Records drawn from a dataset
↓

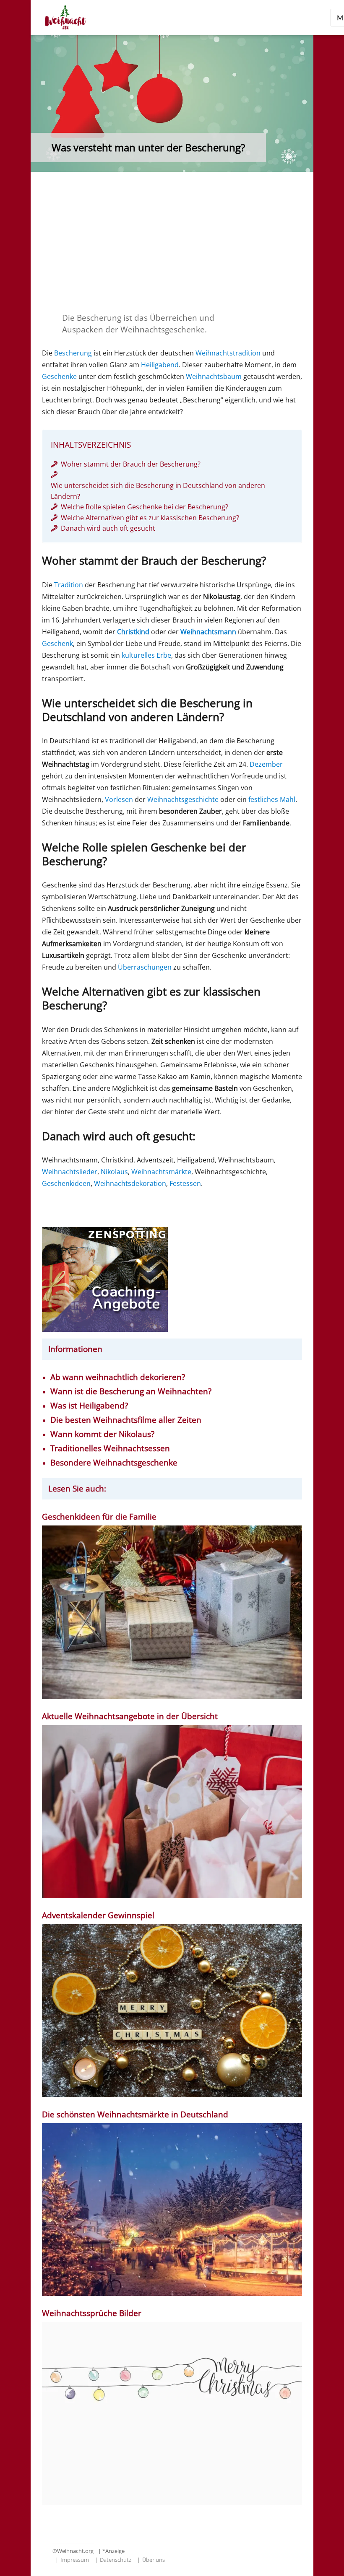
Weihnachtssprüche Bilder (91, 2313)
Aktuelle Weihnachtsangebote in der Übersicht (130, 1716)
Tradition (68, 584)
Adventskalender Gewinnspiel (98, 1915)
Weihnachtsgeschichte (183, 799)
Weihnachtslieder (69, 1171)
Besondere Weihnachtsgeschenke (113, 1462)
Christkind (133, 631)
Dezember (266, 764)
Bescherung (73, 353)
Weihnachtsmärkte (161, 1171)
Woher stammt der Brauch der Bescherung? (131, 464)
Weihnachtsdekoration (130, 1183)
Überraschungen (145, 967)
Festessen (185, 1183)
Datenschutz (115, 2559)
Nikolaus (114, 1171)
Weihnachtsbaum (214, 376)
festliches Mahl (271, 799)
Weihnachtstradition (228, 353)
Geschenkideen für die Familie (99, 1516)
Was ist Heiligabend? (89, 1405)
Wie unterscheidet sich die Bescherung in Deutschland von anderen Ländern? (158, 491)
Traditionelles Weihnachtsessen (110, 1448)
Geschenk (57, 643)
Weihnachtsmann (208, 631)
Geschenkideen (66, 1183)
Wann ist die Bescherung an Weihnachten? (130, 1391)
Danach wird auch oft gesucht (108, 528)
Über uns (153, 2559)
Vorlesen (119, 799)
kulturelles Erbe (146, 655)
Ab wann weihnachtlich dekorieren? (117, 1377)
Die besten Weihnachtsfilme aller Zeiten (125, 1420)
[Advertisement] (173, 241)
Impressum (74, 2559)
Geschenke (59, 376)
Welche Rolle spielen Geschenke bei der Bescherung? (144, 506)
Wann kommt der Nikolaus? (102, 1434)
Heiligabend (160, 364)
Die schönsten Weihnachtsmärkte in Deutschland (136, 2114)
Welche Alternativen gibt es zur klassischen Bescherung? (150, 517)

↑

With all pictures omitted, repeat every record above word for word.

Weihnachtssprüche Bilder (91, 2313)
Aktuelle Weihnachtsangebote in der Übersicht (130, 1716)
Tradition (68, 584)
Adventskalender Gewinnspiel (98, 1915)
Weihnachtsgeschichte (183, 799)
Weihnachtslieder (69, 1171)
Besondere Weihnachtsgeschenke (113, 1462)
Christkind (133, 631)
Dezember (266, 764)
Bescherung (73, 353)
Weihnachtsmärkte (161, 1171)
Woher stammt der Brauch der Bescherung? (131, 464)
Weihnachtsdekoration (130, 1183)
Überraschungen (145, 967)
Festessen (185, 1183)
Datenschutz (115, 2559)
Nikolaus (114, 1171)
Weihnachtsbaum (214, 376)
festliches Mahl (271, 799)
Weihnachtstradition (228, 353)
Geschenkideen für die Familie (99, 1516)
Was ist Heiligabend? (89, 1405)
Wie unterscheidet sich die Bescherung in Deutschland von anderen Ländern? (158, 491)
Traditionelles Weihnachtsessen (110, 1448)
Geschenk (57, 643)
Weihnachtsmann (208, 631)
Geschenkideen (66, 1183)
Wann ist die Bescherung an Weihnachten? (130, 1391)
Danach wird auch oft gesucht (108, 528)
Über uns (153, 2559)
Vorlesen (119, 799)
kulturelles Erbe (146, 655)
Ab wann weihnachtlich dekorieren? (117, 1377)
Die besten Weihnachtsfilme aller Zeiten (125, 1420)
[Advertisement] (173, 241)
Impressum (74, 2559)
Geschenke (59, 376)
Welche Rolle spielen Geschenke bei der Bescherung? (144, 506)
Wann kommt der Nikolaus? (102, 1434)
Heiligabend (160, 364)
Die schönsten Weihnachtsmärkte in Deutschland (136, 2114)
Welche Alternativen gibt es zur klassischen Bescherung? (150, 517)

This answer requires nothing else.